Carbon nanotubes (CNT) have been the subject of intense research since their discovery in 1991. CNT's possess unique properties such as small size, considerable stiffness, and electrical conductivity, which makes them suitable in a wide range of applications, including use as structural materials and in molecular electronics, nanoelectronic components, and field emission displays. Carbon nanotubes may be either multi-walled (MWNTs) or single-walled (SWNTs), and have diameters in the nanometer range.
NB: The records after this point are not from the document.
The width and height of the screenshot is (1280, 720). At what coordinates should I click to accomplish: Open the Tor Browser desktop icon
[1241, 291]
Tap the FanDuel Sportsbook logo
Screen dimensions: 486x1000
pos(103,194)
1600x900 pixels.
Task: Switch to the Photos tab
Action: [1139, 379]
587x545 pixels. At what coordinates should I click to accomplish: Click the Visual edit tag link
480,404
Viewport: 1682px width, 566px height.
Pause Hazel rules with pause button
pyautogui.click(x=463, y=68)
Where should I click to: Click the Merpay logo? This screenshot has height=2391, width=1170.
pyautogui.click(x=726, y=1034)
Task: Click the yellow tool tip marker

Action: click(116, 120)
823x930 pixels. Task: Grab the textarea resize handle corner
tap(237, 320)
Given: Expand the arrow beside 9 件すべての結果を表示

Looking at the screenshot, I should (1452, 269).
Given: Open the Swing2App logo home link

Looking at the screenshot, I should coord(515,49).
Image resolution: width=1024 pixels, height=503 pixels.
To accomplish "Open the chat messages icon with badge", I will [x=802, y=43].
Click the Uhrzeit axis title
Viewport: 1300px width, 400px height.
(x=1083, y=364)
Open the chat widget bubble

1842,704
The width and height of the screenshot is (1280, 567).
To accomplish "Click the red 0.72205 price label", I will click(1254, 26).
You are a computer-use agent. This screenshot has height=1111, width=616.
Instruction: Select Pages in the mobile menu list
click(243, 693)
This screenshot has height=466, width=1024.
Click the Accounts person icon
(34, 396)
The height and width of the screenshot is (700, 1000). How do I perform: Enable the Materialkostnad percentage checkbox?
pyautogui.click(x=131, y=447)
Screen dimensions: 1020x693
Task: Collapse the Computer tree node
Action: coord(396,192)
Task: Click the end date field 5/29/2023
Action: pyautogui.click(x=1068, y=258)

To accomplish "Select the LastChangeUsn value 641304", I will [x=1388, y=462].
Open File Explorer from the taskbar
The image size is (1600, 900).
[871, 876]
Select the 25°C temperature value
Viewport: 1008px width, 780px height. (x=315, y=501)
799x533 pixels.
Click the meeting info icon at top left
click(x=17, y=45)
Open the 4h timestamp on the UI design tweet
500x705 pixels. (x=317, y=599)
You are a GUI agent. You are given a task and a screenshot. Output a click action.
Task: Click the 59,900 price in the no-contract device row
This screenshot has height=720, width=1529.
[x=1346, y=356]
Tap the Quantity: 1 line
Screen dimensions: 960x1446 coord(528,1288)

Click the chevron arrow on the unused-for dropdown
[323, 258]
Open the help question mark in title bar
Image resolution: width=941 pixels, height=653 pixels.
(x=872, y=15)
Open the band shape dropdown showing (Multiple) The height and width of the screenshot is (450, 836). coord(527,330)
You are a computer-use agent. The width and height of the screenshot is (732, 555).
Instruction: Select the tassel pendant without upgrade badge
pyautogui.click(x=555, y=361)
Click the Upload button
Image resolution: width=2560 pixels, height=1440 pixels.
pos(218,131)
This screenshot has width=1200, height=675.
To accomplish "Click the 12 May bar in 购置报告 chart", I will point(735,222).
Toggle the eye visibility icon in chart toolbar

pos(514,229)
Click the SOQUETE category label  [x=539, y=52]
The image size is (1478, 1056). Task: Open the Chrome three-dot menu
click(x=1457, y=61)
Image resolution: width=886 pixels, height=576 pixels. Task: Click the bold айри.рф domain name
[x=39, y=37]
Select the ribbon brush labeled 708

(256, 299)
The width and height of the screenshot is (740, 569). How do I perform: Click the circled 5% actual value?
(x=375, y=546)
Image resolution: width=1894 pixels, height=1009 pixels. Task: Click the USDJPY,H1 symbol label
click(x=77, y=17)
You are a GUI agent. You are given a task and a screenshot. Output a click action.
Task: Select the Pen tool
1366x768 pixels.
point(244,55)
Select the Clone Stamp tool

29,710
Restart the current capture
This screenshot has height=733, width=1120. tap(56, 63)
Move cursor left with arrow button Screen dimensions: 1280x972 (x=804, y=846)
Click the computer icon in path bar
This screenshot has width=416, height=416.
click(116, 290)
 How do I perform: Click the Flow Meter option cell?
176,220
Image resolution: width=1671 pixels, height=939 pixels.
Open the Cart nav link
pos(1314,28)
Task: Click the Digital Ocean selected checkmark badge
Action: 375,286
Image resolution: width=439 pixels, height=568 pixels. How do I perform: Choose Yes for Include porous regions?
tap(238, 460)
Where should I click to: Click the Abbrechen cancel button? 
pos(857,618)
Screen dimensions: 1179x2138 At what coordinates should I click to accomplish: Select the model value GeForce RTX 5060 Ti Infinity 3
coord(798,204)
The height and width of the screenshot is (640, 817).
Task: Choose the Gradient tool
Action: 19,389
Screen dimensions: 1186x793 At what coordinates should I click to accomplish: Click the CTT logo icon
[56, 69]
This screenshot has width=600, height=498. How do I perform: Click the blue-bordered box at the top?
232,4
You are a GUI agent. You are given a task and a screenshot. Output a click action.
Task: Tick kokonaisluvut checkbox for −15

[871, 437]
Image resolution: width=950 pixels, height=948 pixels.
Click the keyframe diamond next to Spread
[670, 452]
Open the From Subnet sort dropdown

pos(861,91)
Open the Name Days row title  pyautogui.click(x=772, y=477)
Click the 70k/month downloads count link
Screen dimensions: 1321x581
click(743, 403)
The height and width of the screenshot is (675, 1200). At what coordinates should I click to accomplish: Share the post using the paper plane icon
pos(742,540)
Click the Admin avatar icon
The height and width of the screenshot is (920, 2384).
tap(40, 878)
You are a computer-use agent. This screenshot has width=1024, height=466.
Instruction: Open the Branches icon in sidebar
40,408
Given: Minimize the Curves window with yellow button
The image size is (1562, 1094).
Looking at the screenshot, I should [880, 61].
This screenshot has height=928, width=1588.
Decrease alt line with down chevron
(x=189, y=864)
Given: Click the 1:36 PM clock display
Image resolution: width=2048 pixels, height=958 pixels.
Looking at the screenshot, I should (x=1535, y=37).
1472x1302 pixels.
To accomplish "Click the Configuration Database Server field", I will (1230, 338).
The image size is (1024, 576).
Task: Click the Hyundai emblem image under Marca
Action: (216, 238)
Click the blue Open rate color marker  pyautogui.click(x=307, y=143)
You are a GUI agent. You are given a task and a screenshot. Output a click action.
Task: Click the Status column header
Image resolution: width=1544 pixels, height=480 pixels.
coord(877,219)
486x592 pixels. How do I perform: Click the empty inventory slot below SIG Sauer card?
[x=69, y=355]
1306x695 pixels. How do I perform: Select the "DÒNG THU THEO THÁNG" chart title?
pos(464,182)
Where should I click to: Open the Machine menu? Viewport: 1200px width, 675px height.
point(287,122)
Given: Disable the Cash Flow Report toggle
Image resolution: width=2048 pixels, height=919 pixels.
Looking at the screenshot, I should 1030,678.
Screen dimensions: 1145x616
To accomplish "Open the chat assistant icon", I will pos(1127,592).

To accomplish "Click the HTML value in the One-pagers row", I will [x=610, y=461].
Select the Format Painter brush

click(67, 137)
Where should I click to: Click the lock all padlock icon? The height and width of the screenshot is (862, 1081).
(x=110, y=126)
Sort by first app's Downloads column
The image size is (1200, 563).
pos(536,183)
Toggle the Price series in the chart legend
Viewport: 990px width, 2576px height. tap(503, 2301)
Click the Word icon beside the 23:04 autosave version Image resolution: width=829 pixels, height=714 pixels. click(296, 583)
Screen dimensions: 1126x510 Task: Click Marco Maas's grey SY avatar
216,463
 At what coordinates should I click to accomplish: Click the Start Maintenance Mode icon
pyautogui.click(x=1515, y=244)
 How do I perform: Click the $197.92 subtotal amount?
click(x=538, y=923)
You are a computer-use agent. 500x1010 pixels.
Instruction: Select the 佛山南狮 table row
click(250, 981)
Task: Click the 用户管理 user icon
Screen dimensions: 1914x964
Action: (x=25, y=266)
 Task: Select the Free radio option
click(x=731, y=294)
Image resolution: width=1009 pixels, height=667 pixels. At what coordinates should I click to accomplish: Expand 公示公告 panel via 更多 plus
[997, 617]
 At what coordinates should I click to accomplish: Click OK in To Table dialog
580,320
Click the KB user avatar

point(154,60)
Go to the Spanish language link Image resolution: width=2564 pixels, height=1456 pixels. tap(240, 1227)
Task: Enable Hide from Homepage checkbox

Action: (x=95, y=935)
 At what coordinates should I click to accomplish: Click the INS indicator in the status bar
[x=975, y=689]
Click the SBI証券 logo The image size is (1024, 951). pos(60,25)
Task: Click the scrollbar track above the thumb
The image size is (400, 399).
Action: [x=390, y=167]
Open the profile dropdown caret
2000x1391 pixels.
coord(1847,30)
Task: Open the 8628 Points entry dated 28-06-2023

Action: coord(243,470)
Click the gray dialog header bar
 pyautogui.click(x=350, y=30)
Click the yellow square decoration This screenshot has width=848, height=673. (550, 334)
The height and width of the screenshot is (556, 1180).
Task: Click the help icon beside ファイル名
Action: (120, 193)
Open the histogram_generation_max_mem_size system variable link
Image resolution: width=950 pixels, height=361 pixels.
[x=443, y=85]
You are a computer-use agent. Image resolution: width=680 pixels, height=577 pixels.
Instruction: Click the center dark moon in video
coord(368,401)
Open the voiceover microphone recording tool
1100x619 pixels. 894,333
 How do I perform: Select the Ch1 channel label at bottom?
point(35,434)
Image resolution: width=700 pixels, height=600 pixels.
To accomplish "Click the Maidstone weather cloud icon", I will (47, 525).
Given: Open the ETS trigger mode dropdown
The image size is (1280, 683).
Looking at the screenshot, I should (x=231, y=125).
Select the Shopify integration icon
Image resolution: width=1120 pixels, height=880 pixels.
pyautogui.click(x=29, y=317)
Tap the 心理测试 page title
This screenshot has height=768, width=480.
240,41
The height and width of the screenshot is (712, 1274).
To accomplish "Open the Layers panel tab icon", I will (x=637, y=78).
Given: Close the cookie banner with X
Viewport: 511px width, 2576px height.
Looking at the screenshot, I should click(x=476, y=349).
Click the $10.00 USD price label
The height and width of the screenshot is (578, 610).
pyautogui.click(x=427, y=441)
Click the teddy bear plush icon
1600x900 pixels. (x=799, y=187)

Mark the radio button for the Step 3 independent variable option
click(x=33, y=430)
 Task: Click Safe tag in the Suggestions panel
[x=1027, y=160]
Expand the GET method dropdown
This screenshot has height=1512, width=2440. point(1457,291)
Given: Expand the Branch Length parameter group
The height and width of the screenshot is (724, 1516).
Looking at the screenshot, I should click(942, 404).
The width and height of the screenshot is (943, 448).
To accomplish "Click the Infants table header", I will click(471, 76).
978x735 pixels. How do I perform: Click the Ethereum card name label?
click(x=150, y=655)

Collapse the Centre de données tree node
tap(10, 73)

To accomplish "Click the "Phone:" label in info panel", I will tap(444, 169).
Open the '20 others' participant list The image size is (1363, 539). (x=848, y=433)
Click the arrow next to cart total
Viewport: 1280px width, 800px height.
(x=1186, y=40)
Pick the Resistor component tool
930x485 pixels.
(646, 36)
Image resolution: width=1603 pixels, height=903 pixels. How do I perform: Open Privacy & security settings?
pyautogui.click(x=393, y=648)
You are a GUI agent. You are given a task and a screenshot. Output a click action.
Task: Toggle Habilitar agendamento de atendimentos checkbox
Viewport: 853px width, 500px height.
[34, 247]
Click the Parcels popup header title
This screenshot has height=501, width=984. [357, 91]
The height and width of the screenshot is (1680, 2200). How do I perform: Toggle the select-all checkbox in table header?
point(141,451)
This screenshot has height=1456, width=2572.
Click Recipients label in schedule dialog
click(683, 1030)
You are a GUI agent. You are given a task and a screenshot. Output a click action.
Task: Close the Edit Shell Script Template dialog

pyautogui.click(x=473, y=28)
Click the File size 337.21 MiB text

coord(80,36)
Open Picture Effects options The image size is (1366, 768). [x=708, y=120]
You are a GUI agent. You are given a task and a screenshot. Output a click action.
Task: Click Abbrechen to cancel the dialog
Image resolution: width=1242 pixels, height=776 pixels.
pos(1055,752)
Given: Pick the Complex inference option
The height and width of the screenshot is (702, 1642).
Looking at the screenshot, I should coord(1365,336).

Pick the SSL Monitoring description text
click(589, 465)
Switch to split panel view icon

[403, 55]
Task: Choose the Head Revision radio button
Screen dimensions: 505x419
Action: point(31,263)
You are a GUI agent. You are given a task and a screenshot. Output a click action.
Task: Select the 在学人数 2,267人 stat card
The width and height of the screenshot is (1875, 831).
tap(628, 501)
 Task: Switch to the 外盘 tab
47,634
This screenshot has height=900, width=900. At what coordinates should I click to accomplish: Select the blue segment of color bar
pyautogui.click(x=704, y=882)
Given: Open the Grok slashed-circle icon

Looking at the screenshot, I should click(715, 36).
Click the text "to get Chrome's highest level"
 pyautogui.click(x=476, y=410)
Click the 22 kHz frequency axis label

Little work has been done on the unique chemical properties of carbon nanotubes in solution phase. As an extended conjugated double-bond system with high surface area, carbon nanotubes are expected to stabilize and accumulate charges far better than small molecules. The accumulated charges on a carbon nanotube can be potentially used for redox reactions that are hard to carry out using small molecules.
Methods of manipulating charges on carbon nanotubes by chemical doping and electrochemical control have been reported (Petit, P., et al, Chemical Physics Letters 305, 370-374 (1999); Kavan, L., et al., Chemical Physics Letters 328, 363-368 (2000)). While chemical doping methods and electrochemical processes are conceptually identical to oxidation and reduction, there is a fundamental difference between what has been reported and our method. All the previous experiments were conducted in solid phase with carbon nanotubes mounted on a substrate.
Strano and collaborators have reported a marked sensitivity of the optical transitions to pH in carbon nanotubes dispersed by a surfactant (Strano, M. S. et al. Journal of Physical Chemistry B 107, 6979-6985 (2003)). They further showed that the pH effect was dependent on the presence of O2.
Applicants have shown that dispersed carbon nanotubes can be reversibly and readily oxidized and reduced with common chemicals in solution, thereby allowing the carbon nanotubes to be used as catalysts for chemical reactions and for photoelectrochemical reactions if charge separation is created by light absorption.